ISSN 1470-3947 (print) | ISSN 1479-6848 (online)

Endocrine Abstracts (2019) 63 P515 | DOI: 10.1530/endoabs.63.P515

Denosumab, alendronate and zoledronate failure to suppress bone resorption markers in a woman affected by severe osteoporosis and subclinical hypercortisolism due to an adrenal adenoma: A case report

Guido Zavatta, Valentina Lo Preiato, Giulia Vandi, Valentina Vicennati, Guido Di Dalmazi, Uberto Pagotto & Paola Altieri


Endocrinology Unit, Department of Medical and Surgical Sciences, Alma Mater Studiorium-University of Bologna, Bologna, Italy.


Context: ß-CTX are considered useful markers of response to denosumab and other anti-resorbtive treatments for osteoporosis. We report an unusual case of a completely absent effect of both denosumab and bisphosphonates on bone resorption markers.

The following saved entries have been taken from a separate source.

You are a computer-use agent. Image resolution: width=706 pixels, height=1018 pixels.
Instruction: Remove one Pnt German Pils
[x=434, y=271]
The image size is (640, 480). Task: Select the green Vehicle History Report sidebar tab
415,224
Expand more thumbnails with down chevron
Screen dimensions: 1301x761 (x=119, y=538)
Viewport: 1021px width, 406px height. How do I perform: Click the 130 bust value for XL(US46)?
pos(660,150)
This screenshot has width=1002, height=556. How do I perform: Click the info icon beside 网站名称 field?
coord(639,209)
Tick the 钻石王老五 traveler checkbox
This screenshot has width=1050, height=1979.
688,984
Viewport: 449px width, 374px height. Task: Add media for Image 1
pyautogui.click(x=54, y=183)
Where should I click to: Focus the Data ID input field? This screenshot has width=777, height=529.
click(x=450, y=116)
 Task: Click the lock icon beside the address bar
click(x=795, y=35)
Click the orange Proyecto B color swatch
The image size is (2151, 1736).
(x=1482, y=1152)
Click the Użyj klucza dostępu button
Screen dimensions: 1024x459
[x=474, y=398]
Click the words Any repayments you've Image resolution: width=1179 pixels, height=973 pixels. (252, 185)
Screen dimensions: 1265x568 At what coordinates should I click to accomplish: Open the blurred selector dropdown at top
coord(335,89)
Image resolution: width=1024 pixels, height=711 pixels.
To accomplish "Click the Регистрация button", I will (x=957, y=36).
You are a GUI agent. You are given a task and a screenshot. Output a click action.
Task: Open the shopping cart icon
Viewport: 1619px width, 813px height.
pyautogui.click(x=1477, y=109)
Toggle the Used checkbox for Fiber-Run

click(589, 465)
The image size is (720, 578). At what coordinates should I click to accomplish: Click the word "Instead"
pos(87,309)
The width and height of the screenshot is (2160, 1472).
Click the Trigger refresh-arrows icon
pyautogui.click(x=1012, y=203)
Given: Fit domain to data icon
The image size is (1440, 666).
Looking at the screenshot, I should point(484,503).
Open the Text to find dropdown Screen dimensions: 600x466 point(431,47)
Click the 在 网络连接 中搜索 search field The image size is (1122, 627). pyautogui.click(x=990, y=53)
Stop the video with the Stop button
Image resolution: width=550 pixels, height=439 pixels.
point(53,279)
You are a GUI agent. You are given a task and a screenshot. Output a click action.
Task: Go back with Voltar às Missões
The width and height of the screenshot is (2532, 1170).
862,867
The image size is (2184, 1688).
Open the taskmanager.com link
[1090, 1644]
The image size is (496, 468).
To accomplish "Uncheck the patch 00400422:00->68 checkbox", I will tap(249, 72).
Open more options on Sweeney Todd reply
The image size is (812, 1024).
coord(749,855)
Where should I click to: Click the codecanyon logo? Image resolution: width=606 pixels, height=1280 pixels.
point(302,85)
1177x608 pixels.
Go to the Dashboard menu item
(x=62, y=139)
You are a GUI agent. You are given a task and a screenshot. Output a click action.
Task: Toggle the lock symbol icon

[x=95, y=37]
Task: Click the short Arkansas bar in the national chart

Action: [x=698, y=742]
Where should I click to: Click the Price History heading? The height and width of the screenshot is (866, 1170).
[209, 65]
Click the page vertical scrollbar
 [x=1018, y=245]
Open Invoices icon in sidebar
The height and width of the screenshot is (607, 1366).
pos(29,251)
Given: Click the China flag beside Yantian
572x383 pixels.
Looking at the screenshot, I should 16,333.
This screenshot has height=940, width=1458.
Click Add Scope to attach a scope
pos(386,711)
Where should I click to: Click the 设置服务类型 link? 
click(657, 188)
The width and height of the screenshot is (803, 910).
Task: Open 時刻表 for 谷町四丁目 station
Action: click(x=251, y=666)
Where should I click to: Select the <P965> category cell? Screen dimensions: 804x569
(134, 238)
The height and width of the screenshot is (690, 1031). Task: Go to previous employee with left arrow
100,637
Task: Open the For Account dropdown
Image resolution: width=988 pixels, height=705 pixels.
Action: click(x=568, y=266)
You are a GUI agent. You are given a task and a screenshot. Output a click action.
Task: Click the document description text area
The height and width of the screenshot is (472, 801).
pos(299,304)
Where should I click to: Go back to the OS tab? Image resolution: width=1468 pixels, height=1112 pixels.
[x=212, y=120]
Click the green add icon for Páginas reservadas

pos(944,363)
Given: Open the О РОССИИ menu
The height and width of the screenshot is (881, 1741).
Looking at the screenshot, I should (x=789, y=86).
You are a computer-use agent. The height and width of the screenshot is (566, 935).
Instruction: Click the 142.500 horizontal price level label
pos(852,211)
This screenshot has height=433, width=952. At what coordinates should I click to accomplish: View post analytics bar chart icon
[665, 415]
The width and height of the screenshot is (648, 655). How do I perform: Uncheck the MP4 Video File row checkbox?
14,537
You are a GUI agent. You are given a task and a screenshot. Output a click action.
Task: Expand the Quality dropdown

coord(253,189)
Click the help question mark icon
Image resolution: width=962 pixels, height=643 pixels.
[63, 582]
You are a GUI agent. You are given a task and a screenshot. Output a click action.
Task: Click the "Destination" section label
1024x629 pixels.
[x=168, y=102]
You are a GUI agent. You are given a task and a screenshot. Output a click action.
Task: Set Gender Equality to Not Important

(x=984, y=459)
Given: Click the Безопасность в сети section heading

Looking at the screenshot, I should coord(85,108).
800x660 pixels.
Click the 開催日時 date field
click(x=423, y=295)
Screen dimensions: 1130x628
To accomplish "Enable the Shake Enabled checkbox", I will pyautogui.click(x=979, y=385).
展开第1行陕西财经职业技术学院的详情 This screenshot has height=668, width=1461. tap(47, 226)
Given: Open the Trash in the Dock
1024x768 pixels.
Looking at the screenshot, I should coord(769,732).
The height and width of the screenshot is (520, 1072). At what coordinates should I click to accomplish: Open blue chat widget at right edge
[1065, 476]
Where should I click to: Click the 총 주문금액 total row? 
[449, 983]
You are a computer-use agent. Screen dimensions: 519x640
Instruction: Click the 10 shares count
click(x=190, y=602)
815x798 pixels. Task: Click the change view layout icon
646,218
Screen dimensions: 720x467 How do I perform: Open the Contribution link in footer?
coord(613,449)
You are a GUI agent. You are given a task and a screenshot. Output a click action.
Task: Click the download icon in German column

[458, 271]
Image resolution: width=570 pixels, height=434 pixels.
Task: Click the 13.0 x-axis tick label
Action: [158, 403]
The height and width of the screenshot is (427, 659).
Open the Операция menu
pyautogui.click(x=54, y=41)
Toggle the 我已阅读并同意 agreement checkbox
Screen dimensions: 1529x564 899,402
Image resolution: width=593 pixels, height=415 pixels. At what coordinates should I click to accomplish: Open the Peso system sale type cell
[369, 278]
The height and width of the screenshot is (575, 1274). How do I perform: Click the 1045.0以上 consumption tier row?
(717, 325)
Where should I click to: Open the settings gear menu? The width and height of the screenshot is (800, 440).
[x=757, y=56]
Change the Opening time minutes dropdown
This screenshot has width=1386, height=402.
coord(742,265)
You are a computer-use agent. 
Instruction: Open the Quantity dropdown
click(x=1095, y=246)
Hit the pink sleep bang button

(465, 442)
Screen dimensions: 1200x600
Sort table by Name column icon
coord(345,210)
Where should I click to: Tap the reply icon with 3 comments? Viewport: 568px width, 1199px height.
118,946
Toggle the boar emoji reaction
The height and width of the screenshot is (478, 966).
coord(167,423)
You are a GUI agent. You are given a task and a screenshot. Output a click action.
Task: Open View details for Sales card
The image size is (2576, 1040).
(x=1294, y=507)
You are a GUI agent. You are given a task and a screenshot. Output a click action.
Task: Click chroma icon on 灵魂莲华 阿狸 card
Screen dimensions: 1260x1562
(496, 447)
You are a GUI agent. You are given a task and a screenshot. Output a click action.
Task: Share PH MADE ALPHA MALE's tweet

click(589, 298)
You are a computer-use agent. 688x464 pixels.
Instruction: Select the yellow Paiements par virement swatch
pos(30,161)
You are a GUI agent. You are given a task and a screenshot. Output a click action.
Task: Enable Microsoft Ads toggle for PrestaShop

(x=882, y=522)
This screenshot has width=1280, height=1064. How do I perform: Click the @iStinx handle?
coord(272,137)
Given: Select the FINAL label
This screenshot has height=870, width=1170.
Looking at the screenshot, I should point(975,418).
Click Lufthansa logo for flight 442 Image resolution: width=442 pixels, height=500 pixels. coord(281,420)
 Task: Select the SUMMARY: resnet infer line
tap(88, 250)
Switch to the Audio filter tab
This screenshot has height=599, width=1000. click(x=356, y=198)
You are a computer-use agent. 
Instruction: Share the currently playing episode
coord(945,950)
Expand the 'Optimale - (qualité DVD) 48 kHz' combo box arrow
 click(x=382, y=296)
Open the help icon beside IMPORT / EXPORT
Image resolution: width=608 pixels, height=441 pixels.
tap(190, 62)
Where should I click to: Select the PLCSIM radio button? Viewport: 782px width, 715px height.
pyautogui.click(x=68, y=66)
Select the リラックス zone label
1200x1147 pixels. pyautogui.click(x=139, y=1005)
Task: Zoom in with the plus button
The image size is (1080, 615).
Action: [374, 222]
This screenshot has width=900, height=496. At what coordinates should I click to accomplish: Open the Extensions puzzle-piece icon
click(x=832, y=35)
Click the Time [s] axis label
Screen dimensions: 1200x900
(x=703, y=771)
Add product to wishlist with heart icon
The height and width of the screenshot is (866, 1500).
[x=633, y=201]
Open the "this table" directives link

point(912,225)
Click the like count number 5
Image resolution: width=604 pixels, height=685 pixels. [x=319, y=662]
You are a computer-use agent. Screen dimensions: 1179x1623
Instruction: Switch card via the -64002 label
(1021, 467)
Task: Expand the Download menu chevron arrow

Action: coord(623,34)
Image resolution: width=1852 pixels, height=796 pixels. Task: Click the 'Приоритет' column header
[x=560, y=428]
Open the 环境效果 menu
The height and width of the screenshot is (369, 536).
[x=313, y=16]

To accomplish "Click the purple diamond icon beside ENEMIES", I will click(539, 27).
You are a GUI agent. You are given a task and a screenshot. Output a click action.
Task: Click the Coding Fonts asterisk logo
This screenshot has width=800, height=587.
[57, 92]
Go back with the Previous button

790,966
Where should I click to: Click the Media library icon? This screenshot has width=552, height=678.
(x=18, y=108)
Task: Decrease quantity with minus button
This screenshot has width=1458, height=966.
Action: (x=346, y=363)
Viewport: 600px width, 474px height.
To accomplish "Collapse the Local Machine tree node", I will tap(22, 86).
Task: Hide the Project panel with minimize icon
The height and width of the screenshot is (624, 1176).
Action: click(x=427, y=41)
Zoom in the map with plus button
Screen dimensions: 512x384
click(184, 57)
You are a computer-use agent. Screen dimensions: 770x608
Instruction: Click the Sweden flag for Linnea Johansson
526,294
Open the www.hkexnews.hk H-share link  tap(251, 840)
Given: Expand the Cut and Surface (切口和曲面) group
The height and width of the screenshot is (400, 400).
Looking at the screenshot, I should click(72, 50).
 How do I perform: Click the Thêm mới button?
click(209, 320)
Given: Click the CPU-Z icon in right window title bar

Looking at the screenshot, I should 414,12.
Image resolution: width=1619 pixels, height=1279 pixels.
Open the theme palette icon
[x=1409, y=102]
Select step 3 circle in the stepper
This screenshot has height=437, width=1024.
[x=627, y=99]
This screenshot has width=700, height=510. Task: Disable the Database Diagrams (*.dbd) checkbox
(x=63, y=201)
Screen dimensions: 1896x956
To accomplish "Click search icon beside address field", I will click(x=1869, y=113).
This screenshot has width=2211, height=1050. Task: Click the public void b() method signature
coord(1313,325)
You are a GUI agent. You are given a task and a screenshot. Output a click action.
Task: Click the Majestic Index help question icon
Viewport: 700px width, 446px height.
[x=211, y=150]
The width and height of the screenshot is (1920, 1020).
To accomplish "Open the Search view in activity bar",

Case description: In 2017 a 74-year-old woman sought medical attention at the Endocrinology Unit of Policlinico di Sant’Orsola for the evaluation of an adrenal adenoma associated with osteoporosis. Menopause age was 49. The 2-cm lipid-rich left adrenal adenoma had been incidentally discovered in 2008 and was morphologically stable. BMI was 30.0 kg/m2. No signs of hypercortisolism were detected. A densitometry (DXA) scan performed in 2014 showed a femoral neck T-score of −2.3, total hip T-score of −1.1, spine T-score of −3.1. A 1-mg dexamethasone test detected subclinical hypercortisolism (1-mg post-desamethasone cortisol=102 nmol/l). Renal function and 25-OH vitamin D levels were normal. High bone resorption markers were registered (ß-CTX=1.097 ng/ml) while hyperparathyroidism was excluded. A DXA scan was repeated in May 2017 and a worsening of spine BMD (T-score: −3.9) was detected, whereas hip BMD was stable (neck T-score of −2.3, total T-score of −1.2). Three vertebral fractures were diagnosed on a morphometric X-ray of the spine. Denosumab 60 mg was started in May 2017. Six months later, bone resorption markers were elevated (ß-CTX=1.533 ng/ml). Denosumab was continued and ß-CTX retested three months later, which again were confirmed inappropriately high (0.987 ng/ml). Six months after the 2ndadministration no change occurred (ß-CTX=1.305 ng/ml). A Technetium-99 m Bone Scintigraphy was carried out in March 2018 to exclude primary or secondary bone disease, with no pathological findings, except for signs of osteoarthritis. Denosumab was then stopped and the patient switched to alendronate 70 mg weekly. Six months later, ß-CTX were still elevated (1.408 ng/ml), thus alendronate was stopped. Zoledronate 5 mg was administered intravenously. After one month, ß-CTX were unchanged (1.270 ng/ml). A DXA scan was repeated before the administration of zoledronate, in January 2019, and a bone mineral density (BMD) gain at the spine (T-score: −3.4) was observed, whereas hip BMD remained unaltered (neck T-score of −2.3, total T-score of −1.1). Other secondary causes of osteoporosis were excluded, including mastocytosis.

Conclusion: This is the first ever-described case of a failed response of bone resorption markers to denosumab. Despite high ß-CTX, spine BMD improved. Whether mild and long-standing hypercortisolism may explain a missed response of ß-CTX should be assessed by appropriate studies.